EoN.get_infected_nodes

EoN.get_infected_nodes(G, tau, gamma, initial_infecteds=None, initial_recovereds=None)[source]

Finds all eventually infected nodes in an SIR simulation, through a percolation approach

From figure 6.15 of Kiss, Miller, & Simon. Please cite the book if using this algorithm

Assumes that the intial infecteds are as given and transmission occurs with rate tau and recovery with rate gamma.

Note that the output of this algorithm is stochastic.

This code has similar run-time whether an epidemic occurs or not. There are much faster ways to implement an algorithm giving the same output, for example by actually running one of the epidemic simulation tools.

Warning:

why are you using this command? If it’s to better understand the relationship between percolation and SIR epidemics, that’s fine. But this command IS NOT an efficient way to calculate anything.

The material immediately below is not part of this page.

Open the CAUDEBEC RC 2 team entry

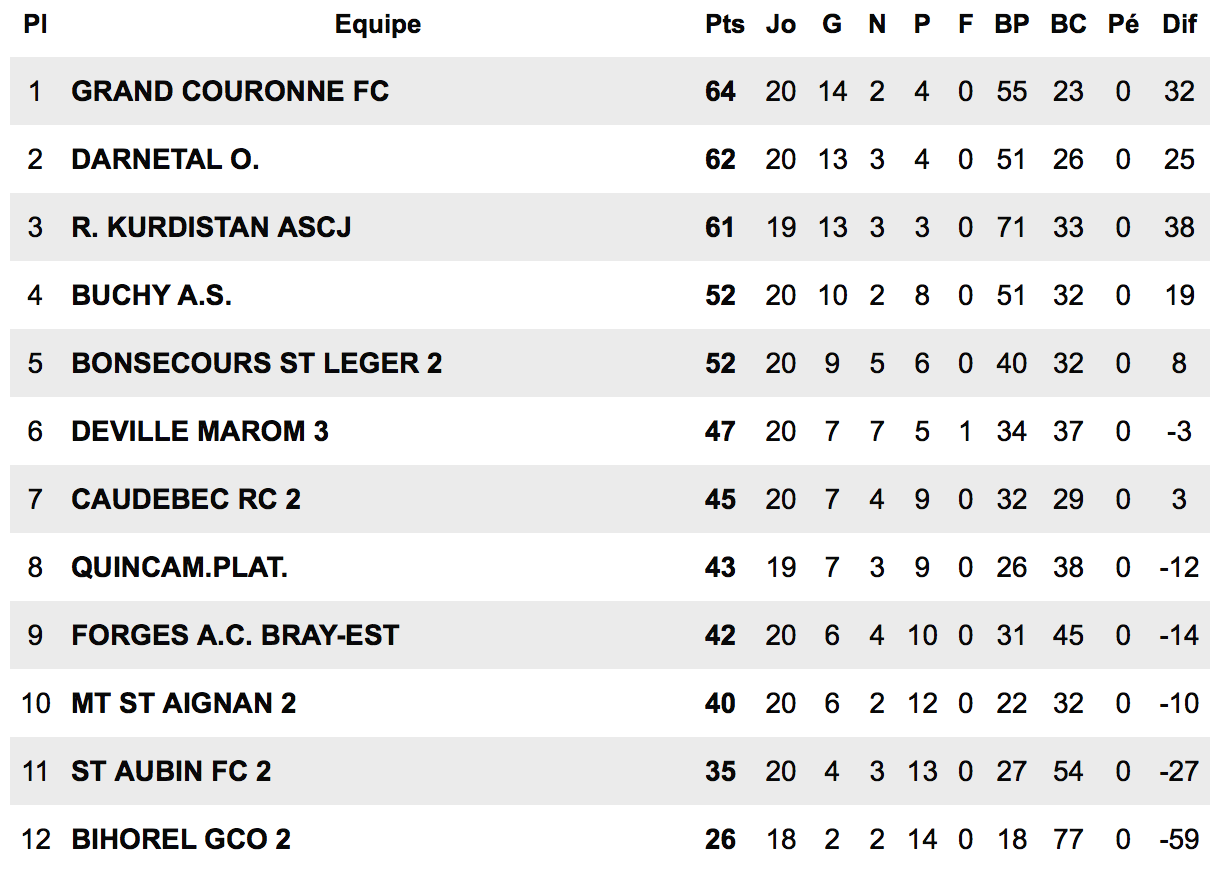pyautogui.click(x=186, y=499)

Don’t do it like this. Use one of the other algorithms. Try fast_SIR, for example.

Arguments:
G networkx Graph
The network the disease will transmit through.
tau positive float
transmission rate
gamma positive float
recovery rate
initial_infecteds node or iterable of nodes
if a single node, then this node is initially infected if an iterable, then whole set is initially infected if None, then a randomly chosen node is initially infected.
initial_recovereds node or iterable of nodes
if a single node, then this node is initially recovered if an iterable, then whole set is initially recovered
Returns:
infected_nodes set
the set of nodes infected eventually in a simulation.
SAMPLE USE:
import networkx as nx
import EoN

G = nx.fast_gnp_random_graph(1000,0.002)

finalR = EoN.get_infected_nodes(G, 2, 1, initial_infecteds=[0, 5])

#finds the nodes infected if 0 and 5 are the initial nodes infected
#and tau=2, gamma=1